L’avis commence par rappeler que « la conception française de la fonction publique repose sur la recherche d’un équilibre constant entre intérêt public et initiative individuelle » et il souligne que la « relation de confiance entre les Français.e.s et l’administration s’est construite dans la fidélité aux principes généraux applicables au service public ainsi qu’à ceux qui régissent la fonction publique » Il affirme donc qu’il importe de ne pas remettre en cause cet équilibre et ces principes. D’autant plus que que « si l’action publique peut se concevoir en termes de réponse à certaines demandes sociales », il ne faut pas oublier qu’elle a « une fonction régulatrice, voire régalienne, qui s’exerce conformément à la vision de l’intérêt général dégagée par le.la législateur.rice. Elle vise enfin des objectifs de cohésion sociale et de citoyenneté »

A partir de ces rappels le CESE énumère un certain nombre de mises en garde ou « points de vigilance ».  Ainsi il rappelle que si l’administration a un rôle de conseil aux usagers celui-ci ne peut se faire au détriment de ses missions de contrôle et de régulation, « consubstantielles à la bonne conduite de nombreuses politiques publiques dans les domaines économique, social et environnemental » : cela implique notamment une « doctrine » claire sur ce que sont les règles et qui a la responsabilité de quoi . C’est pourquoi s’agissant du « droit à l’erreur »  dont on beaucoup parlé les médias l’avis souligne qu’il s’agit en fait d’ un « droit à l’indulgence en cas d’erreur, sous réserve de la bonne foi des personnes concernées » : il nécessite de se préoccuper des moyens dont disposeront les administrations pour le mettre en œuvre et implique « une évaluation rigoureuse après une phase d’expérimentation » et « la nécessité de définir des principes clairs sur les critères permettant d’apprécier la bonne foi des personnes », sans alourdir la charge de travail des agents.

Il appelle aussi à la vigilance face à l’affirmation que l’action publique doit voir ses  coûts et ses règles «  limités au strict nécessaire et proportionnés aux objectifs à atteindre. » : pour le CESE en effet « l’accès à la santé, à l’éducation, la préservation de l’environnement, entre autres, sont autant de missions de service public que le principe d’égalité suppose de mettre en forme d’une manière suffisante sur le territoire, sans que des considérations de coût strictement budgétaires emportent le sens des décisions à prendre ». Et il ne faut non plus jamais oublier que l’évaluation des effets de l’action publique doit prendre en compte le long terme.

Il met également en garde sur les risques d’une administration dématérialisée en rappelant ce qu’il a déjà dit dans plusieurs avis, à savoir qu’il existe une fracture numérique et que celle-ci fait courir le risque d’accroître les inégalités et la distance entre les usagers et leurs administrations si l’on n’en tient pas compte.
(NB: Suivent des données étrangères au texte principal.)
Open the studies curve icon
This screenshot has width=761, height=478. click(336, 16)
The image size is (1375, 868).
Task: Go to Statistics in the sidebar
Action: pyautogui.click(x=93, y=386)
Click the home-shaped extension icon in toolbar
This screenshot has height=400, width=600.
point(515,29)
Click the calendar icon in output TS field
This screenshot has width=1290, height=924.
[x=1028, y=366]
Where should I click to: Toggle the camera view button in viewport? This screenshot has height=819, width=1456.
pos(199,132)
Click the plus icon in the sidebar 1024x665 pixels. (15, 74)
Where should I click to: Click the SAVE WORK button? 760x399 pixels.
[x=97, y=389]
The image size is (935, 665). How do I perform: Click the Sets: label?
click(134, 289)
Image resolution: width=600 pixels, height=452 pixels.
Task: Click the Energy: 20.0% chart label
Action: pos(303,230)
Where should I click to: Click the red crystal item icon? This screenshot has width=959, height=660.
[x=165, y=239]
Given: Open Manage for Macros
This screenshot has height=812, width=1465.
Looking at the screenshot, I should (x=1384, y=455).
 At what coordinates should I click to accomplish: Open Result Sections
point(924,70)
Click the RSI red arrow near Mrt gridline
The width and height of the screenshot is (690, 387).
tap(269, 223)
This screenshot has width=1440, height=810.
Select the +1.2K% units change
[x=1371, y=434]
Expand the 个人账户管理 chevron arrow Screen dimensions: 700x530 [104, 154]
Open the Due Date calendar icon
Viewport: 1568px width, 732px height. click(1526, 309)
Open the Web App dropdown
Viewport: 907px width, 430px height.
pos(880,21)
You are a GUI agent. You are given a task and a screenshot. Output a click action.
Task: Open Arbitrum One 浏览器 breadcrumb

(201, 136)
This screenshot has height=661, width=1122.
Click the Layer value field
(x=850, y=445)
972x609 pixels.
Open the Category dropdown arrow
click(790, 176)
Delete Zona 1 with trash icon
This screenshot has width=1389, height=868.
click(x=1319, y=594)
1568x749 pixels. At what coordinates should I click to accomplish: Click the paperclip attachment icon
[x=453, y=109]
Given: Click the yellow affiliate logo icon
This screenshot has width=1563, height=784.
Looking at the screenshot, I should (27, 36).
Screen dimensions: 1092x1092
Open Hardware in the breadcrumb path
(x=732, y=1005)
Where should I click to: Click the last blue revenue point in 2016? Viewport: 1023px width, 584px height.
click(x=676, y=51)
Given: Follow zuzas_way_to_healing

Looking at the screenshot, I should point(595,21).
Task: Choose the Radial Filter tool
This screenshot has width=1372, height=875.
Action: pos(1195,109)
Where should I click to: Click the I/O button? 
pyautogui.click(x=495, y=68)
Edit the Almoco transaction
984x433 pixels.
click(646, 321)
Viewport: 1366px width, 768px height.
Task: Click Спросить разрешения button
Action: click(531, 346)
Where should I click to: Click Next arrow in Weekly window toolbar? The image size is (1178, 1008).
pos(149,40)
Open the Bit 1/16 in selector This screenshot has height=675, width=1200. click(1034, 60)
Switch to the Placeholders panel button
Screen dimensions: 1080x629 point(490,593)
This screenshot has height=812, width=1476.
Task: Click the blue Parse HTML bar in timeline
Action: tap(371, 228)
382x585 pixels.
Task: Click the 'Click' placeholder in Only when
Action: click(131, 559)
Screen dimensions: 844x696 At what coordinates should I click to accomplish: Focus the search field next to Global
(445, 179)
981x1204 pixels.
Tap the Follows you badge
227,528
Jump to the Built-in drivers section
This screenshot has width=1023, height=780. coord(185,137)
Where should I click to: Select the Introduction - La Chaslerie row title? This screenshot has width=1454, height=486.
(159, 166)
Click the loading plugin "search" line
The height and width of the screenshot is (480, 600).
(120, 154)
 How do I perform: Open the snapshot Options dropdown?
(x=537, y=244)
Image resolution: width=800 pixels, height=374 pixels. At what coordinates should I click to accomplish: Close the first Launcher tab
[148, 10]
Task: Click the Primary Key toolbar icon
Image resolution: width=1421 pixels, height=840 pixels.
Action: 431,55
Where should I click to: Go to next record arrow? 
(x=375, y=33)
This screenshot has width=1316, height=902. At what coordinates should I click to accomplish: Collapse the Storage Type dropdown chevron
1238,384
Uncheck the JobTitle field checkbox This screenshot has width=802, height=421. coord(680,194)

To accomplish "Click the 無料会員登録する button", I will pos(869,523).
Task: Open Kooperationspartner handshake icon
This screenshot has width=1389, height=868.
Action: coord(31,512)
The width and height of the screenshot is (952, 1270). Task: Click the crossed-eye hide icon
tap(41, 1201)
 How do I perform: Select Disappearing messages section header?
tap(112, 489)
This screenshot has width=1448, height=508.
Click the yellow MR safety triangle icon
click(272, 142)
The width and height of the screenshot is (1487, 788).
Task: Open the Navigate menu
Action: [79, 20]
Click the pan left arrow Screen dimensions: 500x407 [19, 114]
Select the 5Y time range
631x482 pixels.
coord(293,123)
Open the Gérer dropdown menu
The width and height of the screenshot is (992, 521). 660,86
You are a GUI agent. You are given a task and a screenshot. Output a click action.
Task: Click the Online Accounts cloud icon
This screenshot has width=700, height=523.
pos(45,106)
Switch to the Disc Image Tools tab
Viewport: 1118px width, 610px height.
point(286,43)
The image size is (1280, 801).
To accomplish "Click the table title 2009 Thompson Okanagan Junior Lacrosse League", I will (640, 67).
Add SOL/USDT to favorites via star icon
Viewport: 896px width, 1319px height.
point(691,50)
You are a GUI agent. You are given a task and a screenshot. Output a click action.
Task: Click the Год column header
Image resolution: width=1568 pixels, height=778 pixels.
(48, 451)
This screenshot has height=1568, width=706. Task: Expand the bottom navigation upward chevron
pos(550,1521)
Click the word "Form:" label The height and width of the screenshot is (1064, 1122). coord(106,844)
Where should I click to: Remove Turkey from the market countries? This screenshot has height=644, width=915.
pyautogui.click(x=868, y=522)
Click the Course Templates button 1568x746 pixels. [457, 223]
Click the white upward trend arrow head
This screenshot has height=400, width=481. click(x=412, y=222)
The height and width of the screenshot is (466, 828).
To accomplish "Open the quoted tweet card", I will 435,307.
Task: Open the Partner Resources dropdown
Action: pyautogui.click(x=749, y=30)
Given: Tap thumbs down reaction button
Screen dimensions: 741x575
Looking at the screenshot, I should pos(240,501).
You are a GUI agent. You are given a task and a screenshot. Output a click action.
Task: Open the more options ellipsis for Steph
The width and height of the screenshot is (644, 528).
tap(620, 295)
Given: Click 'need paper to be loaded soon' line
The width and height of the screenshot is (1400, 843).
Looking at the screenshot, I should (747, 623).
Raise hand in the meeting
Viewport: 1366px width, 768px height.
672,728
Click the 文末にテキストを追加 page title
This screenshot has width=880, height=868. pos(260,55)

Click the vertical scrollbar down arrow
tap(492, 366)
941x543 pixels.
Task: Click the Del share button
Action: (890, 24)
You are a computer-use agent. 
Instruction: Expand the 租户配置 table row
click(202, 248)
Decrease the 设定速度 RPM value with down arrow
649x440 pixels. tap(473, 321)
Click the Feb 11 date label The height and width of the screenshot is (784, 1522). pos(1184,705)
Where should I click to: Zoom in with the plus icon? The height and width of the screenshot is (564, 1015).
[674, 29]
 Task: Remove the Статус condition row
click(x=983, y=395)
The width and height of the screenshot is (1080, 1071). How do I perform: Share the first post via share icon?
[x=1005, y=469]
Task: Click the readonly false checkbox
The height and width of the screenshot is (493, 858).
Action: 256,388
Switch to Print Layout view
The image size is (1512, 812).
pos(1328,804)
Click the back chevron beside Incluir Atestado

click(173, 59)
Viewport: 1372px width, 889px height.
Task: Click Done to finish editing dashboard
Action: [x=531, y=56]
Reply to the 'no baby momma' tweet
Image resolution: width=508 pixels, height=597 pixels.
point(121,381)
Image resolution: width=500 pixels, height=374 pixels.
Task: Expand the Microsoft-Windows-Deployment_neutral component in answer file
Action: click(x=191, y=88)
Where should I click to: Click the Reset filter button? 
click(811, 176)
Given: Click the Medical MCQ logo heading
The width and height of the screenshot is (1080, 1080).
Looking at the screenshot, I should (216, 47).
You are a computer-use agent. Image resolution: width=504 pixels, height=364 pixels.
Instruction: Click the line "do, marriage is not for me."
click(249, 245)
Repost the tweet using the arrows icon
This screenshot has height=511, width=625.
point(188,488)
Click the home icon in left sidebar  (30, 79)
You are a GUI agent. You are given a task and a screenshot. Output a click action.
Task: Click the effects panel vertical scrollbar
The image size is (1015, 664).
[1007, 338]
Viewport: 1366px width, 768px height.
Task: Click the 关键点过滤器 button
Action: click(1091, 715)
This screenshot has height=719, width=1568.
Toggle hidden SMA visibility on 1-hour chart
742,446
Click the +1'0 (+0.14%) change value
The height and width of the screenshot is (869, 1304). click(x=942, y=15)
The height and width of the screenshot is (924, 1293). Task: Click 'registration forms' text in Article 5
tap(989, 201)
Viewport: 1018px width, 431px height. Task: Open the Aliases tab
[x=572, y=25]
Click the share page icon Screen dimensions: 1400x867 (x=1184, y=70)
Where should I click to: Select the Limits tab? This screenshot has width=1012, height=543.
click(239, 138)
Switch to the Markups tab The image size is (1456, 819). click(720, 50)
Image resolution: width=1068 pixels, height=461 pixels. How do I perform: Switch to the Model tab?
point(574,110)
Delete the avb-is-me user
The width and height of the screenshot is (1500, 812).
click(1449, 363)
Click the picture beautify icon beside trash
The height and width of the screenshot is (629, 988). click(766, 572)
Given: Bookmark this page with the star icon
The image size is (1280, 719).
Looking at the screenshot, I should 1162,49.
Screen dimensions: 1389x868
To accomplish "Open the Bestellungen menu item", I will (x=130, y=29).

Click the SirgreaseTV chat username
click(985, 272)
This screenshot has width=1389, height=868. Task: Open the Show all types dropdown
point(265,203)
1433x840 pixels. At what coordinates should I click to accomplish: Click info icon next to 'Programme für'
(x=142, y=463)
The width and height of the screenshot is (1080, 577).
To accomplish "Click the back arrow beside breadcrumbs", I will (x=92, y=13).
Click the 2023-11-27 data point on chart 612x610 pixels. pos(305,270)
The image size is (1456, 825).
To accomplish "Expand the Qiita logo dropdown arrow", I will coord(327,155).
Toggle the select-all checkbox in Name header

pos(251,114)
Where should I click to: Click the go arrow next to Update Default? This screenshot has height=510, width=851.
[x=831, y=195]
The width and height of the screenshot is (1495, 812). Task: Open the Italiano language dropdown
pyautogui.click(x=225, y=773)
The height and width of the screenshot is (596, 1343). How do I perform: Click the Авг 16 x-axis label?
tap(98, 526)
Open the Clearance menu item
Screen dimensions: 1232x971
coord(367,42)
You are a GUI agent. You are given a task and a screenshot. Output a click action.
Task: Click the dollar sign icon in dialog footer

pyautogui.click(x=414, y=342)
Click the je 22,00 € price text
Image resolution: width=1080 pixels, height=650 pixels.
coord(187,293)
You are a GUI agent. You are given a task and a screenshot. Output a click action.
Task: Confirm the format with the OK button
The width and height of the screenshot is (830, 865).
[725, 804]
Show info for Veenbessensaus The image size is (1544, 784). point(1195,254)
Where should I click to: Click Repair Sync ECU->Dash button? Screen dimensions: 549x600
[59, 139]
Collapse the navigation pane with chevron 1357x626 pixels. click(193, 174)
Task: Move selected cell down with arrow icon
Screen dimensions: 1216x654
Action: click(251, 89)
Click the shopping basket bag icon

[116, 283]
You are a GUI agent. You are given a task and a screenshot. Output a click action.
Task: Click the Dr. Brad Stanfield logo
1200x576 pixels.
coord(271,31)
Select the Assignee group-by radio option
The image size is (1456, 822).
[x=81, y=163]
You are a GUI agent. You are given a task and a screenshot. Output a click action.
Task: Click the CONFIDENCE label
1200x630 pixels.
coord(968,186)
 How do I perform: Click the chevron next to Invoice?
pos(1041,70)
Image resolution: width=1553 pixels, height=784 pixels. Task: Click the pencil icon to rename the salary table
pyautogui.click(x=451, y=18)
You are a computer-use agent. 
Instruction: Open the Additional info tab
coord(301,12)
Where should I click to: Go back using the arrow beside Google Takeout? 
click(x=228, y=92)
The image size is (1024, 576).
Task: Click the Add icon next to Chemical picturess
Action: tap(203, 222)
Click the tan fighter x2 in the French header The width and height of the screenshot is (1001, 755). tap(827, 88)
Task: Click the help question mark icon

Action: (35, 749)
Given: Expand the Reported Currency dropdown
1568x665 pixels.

C’est pourquoi, outre la présence de personnels capables d’aider les usagers dans le cadre d’une médiation numérique il « recommande que l’organisation des services publics maintienne la capacité de certains usager.ère.s d’opter pour une relation physique directe avec leur administration ».

Enfin il faut souligner qu’il insiste sur la nécessité d’associer les personnels et les usagers dans la définition des besoins et des réponses à leur apporter ; de développer le dialogue social et de prendre en compte les conditions de travail des usagers.

Au final cet avis, bien qu’ élaboré en urgence et ne portant que sur le préambule du projet de loi, peut être particulièrement utile dans le débat à venir et comporte nombre de points importants, qui d’ailleurs viennent d’être corroborés par l’avis du Conseil d’État et  dont les personnels et les usagers devraient s’emparer.